On October 20, 2020, the NC Department of Public Instruction released data showing the ADM across the state of North Carolina had dropped 5.05% – from 1,408,592 students in 2019 to 1,337,470 in 2020.  Of course, those numbers came about in the heart of the pandemic.

So we look forward to this year.  The numbers from NC DPI are apparently not out yet, but other indicators make you wonder where the numbers will land.

In a tweet from the Charlotte Ledger – a Charlotte enewsletter – numbers showing enrollment drops at some Mecklenburg County schools were from 20% to 40% over the last two school years.  Raising the question of whether those parents are shifting their children’s education to private schools, charter schools, or homeschooling.

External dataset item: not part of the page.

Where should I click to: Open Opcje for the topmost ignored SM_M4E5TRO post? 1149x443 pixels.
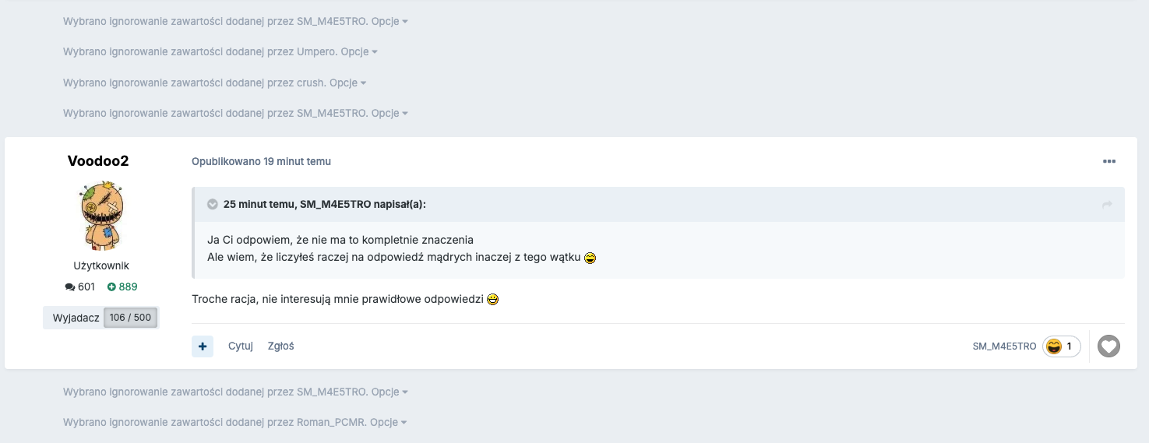click(389, 22)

It will be interesting to see the statewide numbers and whether there is movement overall in Mecklenburg Schools – and if there are similar significant drops in student enrollment across the state.

The COVID pandemic and parents’ frustration with school leadership has been on the front burner all year.

First there was the efforts by teachers and NCAE union leaders to keep school children from in-person learning at their schools.  Then there was the furor that cropped up with the Critical Race Theory training that was uncovered in the state and became a topic of concern for parents not wanting their children educated in such an atmosphere of division and hate.  Parents began asking questions at school board meetings, just like we’ve seen at school boards across the country and have been chastised by the liberal establishment for speaking out and asking questions about their children’s education and what their children’s teachers are really teaching.

So it will be interesting to see where public school enrollment numbers end up.

Which brings us back to the budget.  The State of North Carolina has not had a finalized state budget since 2017 because every budget passed by state legislators has been vetoed by Governor Cooper.  In those budgets was money for teachers and other infrastructure needs that have stymied by the governor for political reasons.

With all the changes occurring in education as a result of COVID, with the introduction of remote and distance learning possibilities, and the amazing show of force from the NCAE teachers union on the Governor’s decisions this past year, it will certainly be something to watch as it relates to education spending for our school students.

In their frustration with school leadership, will parents continue to vote with their feet in moving children into different educational environments?  What will the General Assembly do in dealing with a NC Superior Court Judge’s ruling stating that he can compel the NCGA to spend $1.7 billion more in education in North Carolina?